“不是你的女兒?”
蘇湛更疑惑了。
他下意識的朝屋子裏看去,女孩乖巧的坐在床邊。拿著小手絹為葉思晚擦拭頭上的汗珠。
她長的清秀可人。但眉眼之間。確實沒有任何地方與他們相似。
“她是個棄嬰。”歐陽磊解釋,“是思晚收養的小孩。”
蘇湛平靜了不少。坐在石凳上。聽他把所有的事情娓娓道來。
歐陽磊輕歎一口氣,“五年前,思晚從樓上跳下去,雖然保住了一條命,但她肚子裏的孩子沒有了。”
“那時她膝蓋的傷惡化。她央求我帶她離開的時候,我想到在大理這邊。有很多名醫。他們擅長用苗藥治腿傷。我便想帶她來這邊碰碰運氣。”
他語氣沉重,“這個孩子。是我們在洱海邊撿到的。當時她凍的渾身發紫。而思晚自從失去了孩子,精神狀態一直很不好。然而那天她聽到這孩子的哭聲。把她抱在懷裏時……那是來大理之後,我第一次見她笑。”
“蘇湛,你知道這個孩子叫什麽名字嗎?”
蘇湛眼眶有些酸澀。他回過神來,抿抿嘴唇,“她叫什麽?”
“蘇小霓。”
歐陽磊的目光裏有一絲複雜的東西,“思晚給她起名字的時候,神誌還算清楚。她說……這是你們曾經一起想的名字。”
蘇湛心口疼的厲害,眼淚哽在喉嚨裏,被他竭力壓下去。
某段記憶蹦進腦海裏,那會兒她也就十七八歲,正是少女愛做夢的年紀。一天晚上他帶她去山頂看星星,她卻從山頂望向遠方,看到這個城市閃耀的萬家燈火,輝煌絢爛。

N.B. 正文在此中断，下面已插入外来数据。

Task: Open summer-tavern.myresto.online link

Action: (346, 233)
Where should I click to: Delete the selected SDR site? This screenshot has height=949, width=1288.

“蘇湛哥哥,霓虹燈好漂亮!”她托著腮,靜靜沉浸在自己的世界裏,自言自語的說,“如果以後我有個女兒,那我就給她取名叫小霓。”
“好,就叫小霓。”他寵溺的拍拍她的頭,給她披上自己的外套。
那天晚上,他第一次觸到她柔軟香膩的唇。
蘇湛止住回憶,忽然想到剛才的話,“你剛剛說……她神誌還算清楚,這什麽意思?”
歐陽磊神情肅穆,“她撿回了一條命,可她得了抑鬱症。我帶她看過這方麵的醫生,他們說她這個病也許早就有,隻是沒有表現出來。而跳樓、流產,這接二連三的事,就成了這病爆發的導火索。”
蘇湛心如刀絞,一直隱忍不發。
抑鬱症……他略微了解一點這種病症,病患把自己鎖在一個密閉的世界裏,不願意與外界交流,意誌消沉,重度患者很有可能會自殺。
自殺!他猛地想到五年前葉思晚站在樓頂,哀切絕望的目光,還有那不顧一切的縱身一躍。
原來那時候,她就已經得病了,可他竟然什麽都不知道,還那樣逼她!
“五年來,她像一隻蝸牛把自己縮進殼裏,除了小霓,她不願意接近任何人。”歐陽磊說,“直到去年,她病情稍有好轉,我們才開了這個花店。不為別的,就是想讓她有點事做。”
“然而她……賣的全都是百合花。”他笑笑,“蘇湛,當她讓小霓姓蘇、把店裏全都布置上百合花時,我才知道,她根本忘不了你!”
蘇湛眼眸一窒,“可她剛才,好像不認得我。”
“她一直都是這樣,有時腦子清楚,有時誰都不認識。”歐陽磊拍拍他肩膀,“心病還須心藥醫。蘇湛,你來了也好……或許隻有你,才能讓思晚真正好起來。”